Termos do Novo Testamento para irmãos e primos
Não
devemos nos esquecer de que quando o Novo Testamento faz referências aos irmãos
de Jesus o contexto não traz nenhum tipo de esclarecimento adicional, como
acontece no Antigo Testamento. Além disso, os escritores sabiam a diferença
entre os termos irmão (adelphós), primo (anepsiós) e parentes (sungenes). Mesmo
Paulo, que usava bastante metáfora, sabia usar com distinção essas palavras.
Tanto é que escreveu sobre os “irmãos” de Jesus sem deixar nenhuma dúvida ao
laço carnal entre o Senhor e seus irmãos. Vejamos: “Não temos nós direito de
levar conosco esposa crente, como também os demais apóstolos, e os irmãos do
Senhor, e Cefas?” (1Co 9.5). “Mas não vi a nenhum outro dos apóstolos, senão a
Tiago, irmão do Senhor” (Gl 1.19).
Como já falamos, e isso é
interessante, o apóstolo Paulo sabia perfeitamente usar a palavra correta para
primo (anepsiós) e parente (sungenes) em suas epístolas. Não havia motivo de
confusão! “Saúda-vos Aristarco, meu companheiro de prisão, e Marcos, o primo de
Barnabé...” (Cl 4.10). “Saudai a Herodião, meu parente” (Rm 16.11).
Caso
a tese católica estivesse correta, o apóstolo poderia muito bem ter usado a
expressão hoi anepsiós Kyriou (primos do Senhor), e não adelphói tou Kyriou
(irmãos do Senhor), até porque os irmãos de Jesus estavam vivos quando o
apóstolo escreveu as duas epístolas.
Argumentos
contraproducentes
Diante do exposto, a única consideração plausível a
que podemos chegar é que os “irmãos” de Jesus eram realmente seus irmãos
legítimos. É justamente esse o sentido do termo adelphós no Novo Testamento.

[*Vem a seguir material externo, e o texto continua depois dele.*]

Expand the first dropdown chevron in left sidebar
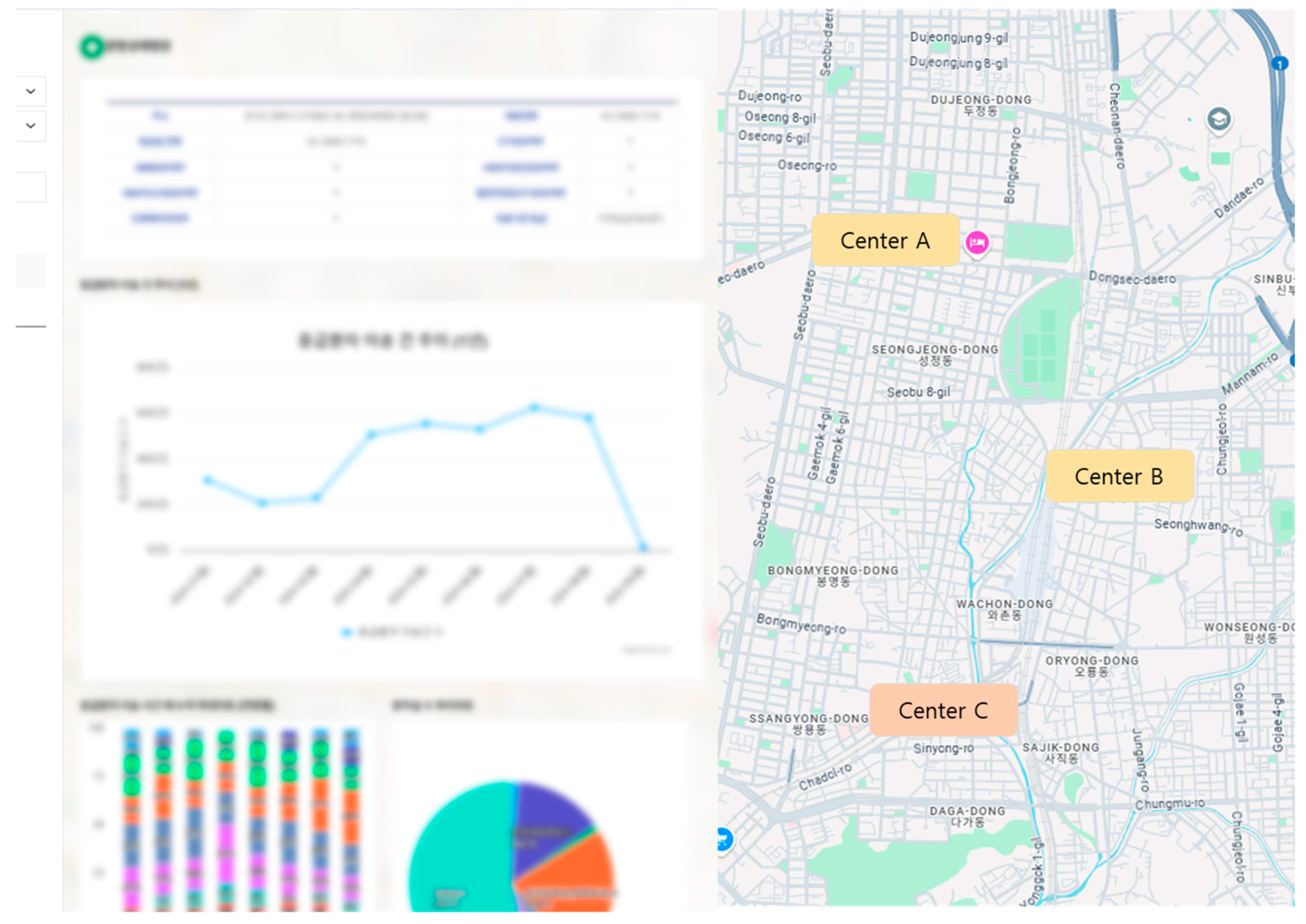 pyautogui.click(x=31, y=91)
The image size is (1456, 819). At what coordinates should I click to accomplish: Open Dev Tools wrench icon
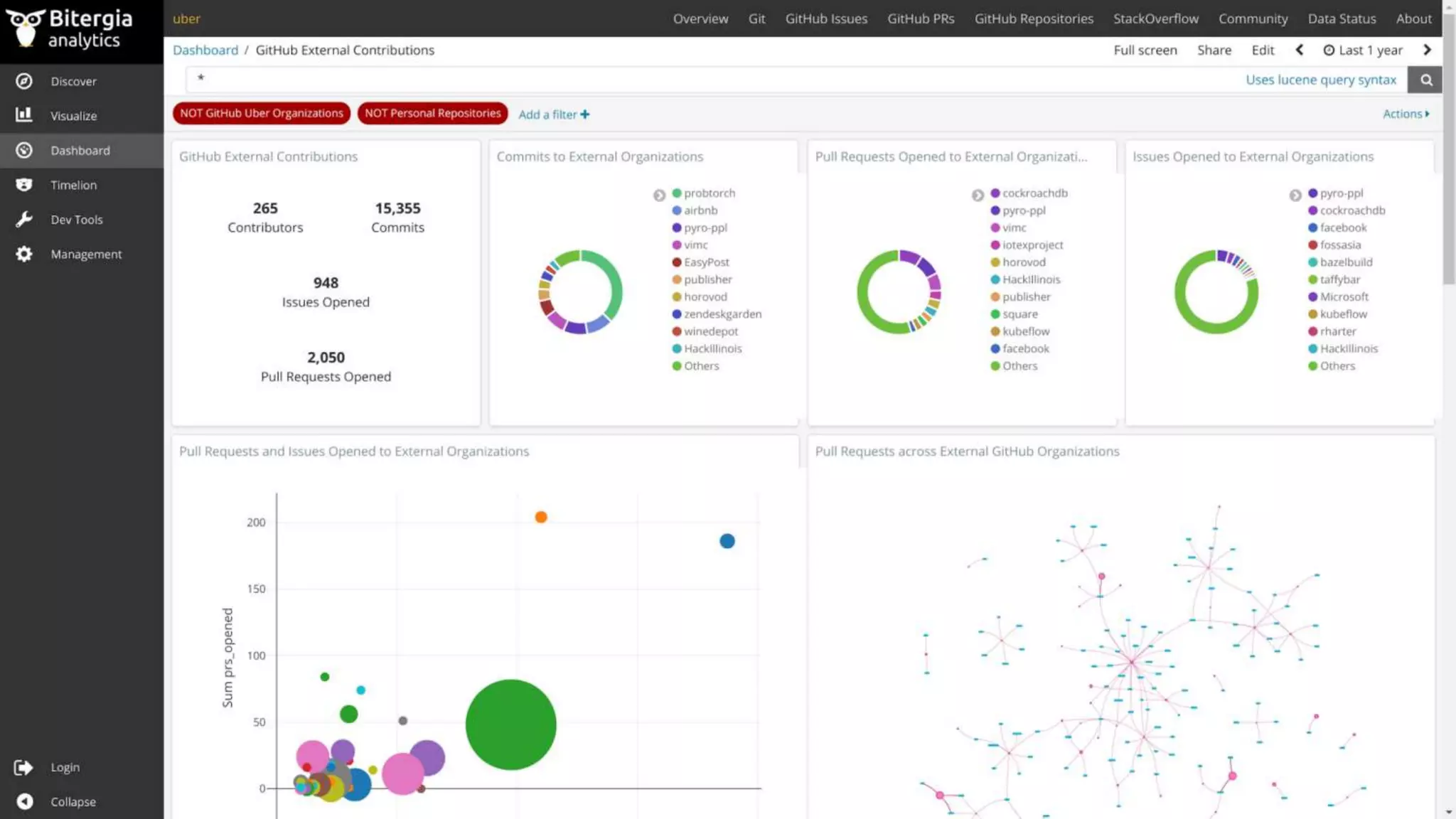24,220

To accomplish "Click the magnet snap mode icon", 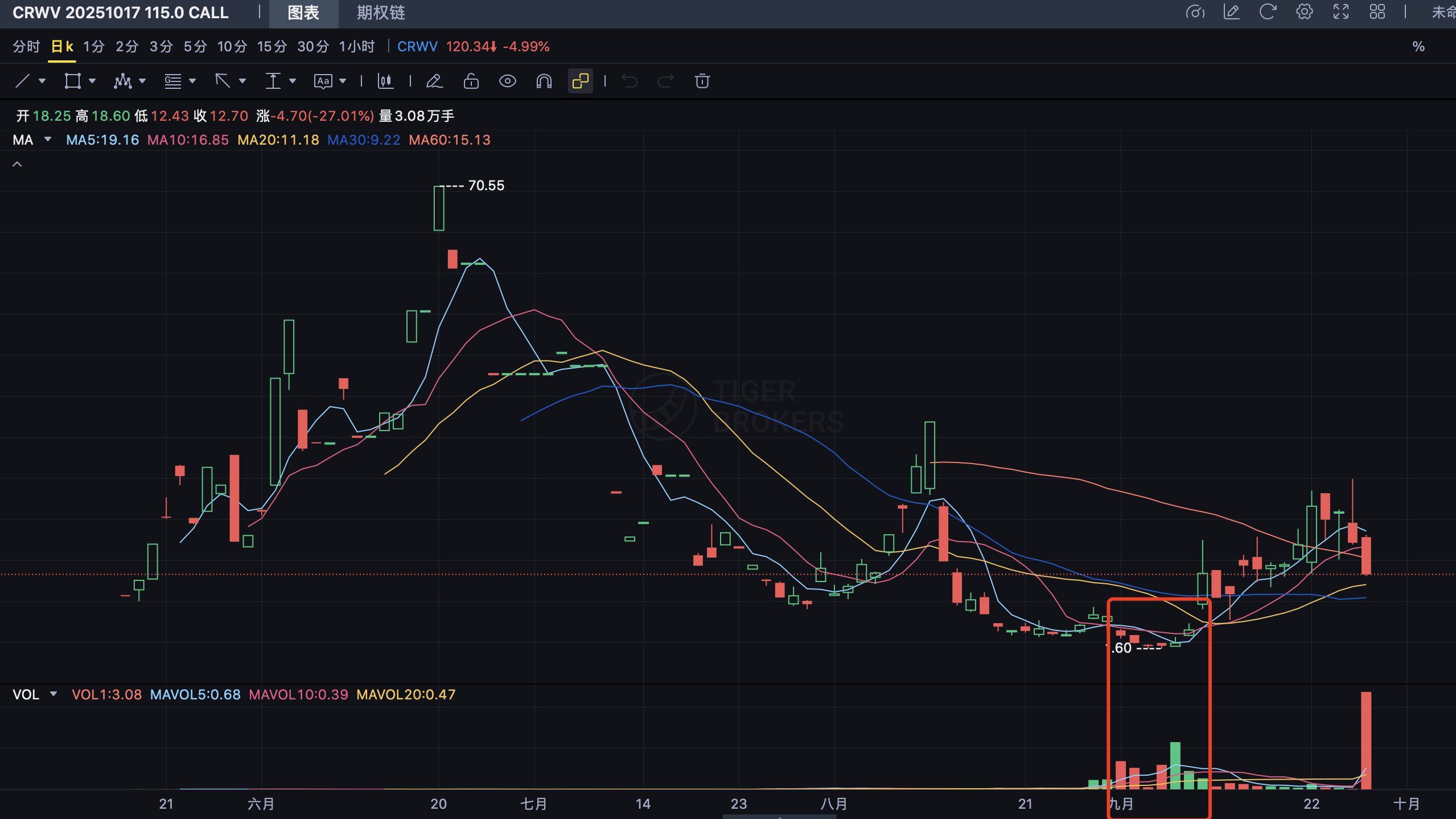I will 544,81.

Apesar de todo o esforço empregado pelos católicos para defender a virgindade
perpétua de Maria, seus argumentos são totalmente contraproducentes.
O
Salmo 69 é um texto profético com força suficiente para desmantelar o arcabouço
erigido pelas artimanhas teológicas católicas. Qualquer exegeta que ler esse
salmo terá de admitir que se trata de um salmo messiânico, ou seja, um salmo que
fala sobre o ministério e a vida de Jesus, o Messias. No verso 8, o autor
descreve perfeitamente a família de Jesus sem deixar dúvidas quanto à
legitimidade carnal de parentesco entre eles. Vejamos: “Tornei-me como um
estranho para os meus irmãos, e um desconhecido para os filhos de minha
mãe”.
Quando, então, comparado com alguns textos do Novo Testamento, João
7.3-8 por exemplo, o Salmo 69 torna-se um argumento esmagador contra a teoria
católica. “Disseram-lhe, então, seus irmãos: Retira-te daqui e vai para a
Judéia, para que também os teus discípulos vejam as obras que fazes. Porque
ninguém faz coisa alguma em oculto, quando procura ser conhecido. Já que fazes
estas coisas, manifesta-te ao mundo. Pois nem seus irmãos criam nele.
Disse-lhes, então, Jesus: Ainda não é chegado o meu tempo; mas o vosso tempo
sempre está presente. O mundo não vos pode odiar; mas ele me odeia a mim,
porquanto dele testifico que as suas obras são más. Subi vós à festa; eu não
subo ainda a esta festa, porque ainda não é chegado o meu
tempo”.
Compreendemos agora, por meio desse texto, o porquê de Jesus ter
deixado sua mãe aos cuidados de João, e não de seus irmãos!